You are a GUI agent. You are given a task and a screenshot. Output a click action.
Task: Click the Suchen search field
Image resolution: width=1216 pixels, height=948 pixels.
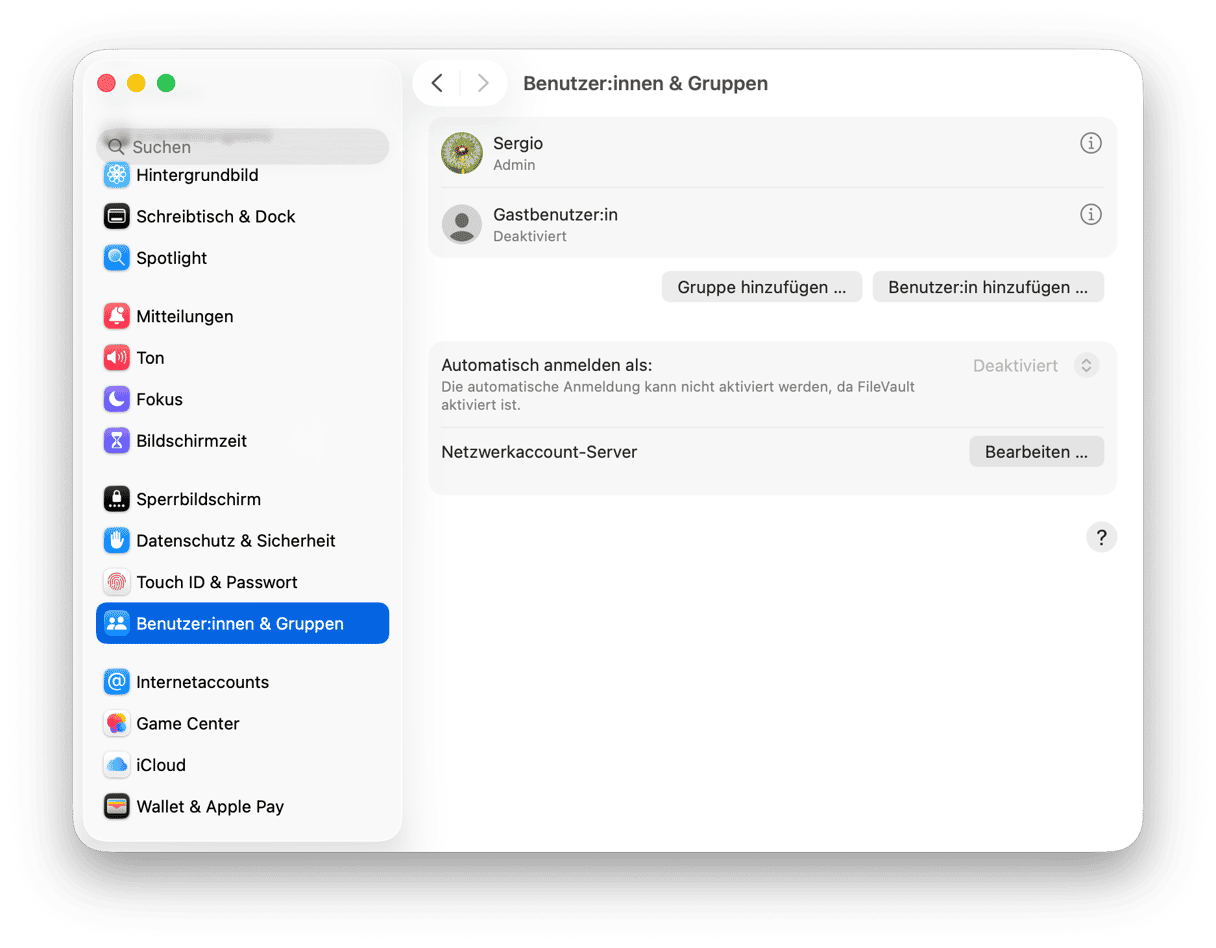pyautogui.click(x=243, y=147)
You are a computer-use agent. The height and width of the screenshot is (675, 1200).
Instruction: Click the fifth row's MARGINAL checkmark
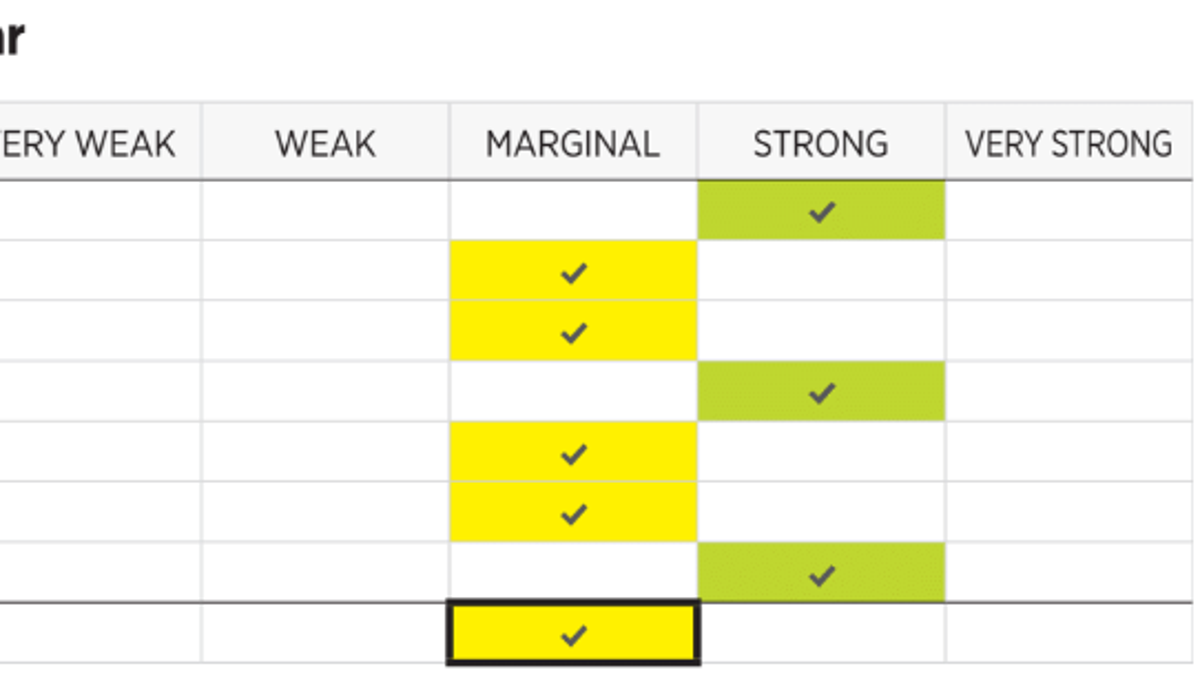[574, 453]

=== What is required ===
With the images omitted, repeat all the data word for word.

=== Answer for this exercise ===
You are a GUI agent. You are given a task and a screenshot. Output a click action.
Task: Click the Suchen search field
Image resolution: width=1216 pixels, height=948 pixels.
pyautogui.click(x=243, y=147)
You are a computer-use agent. The height and width of the screenshot is (675, 1200).
Instruction: Click the fifth row's MARGINAL checkmark
[574, 453]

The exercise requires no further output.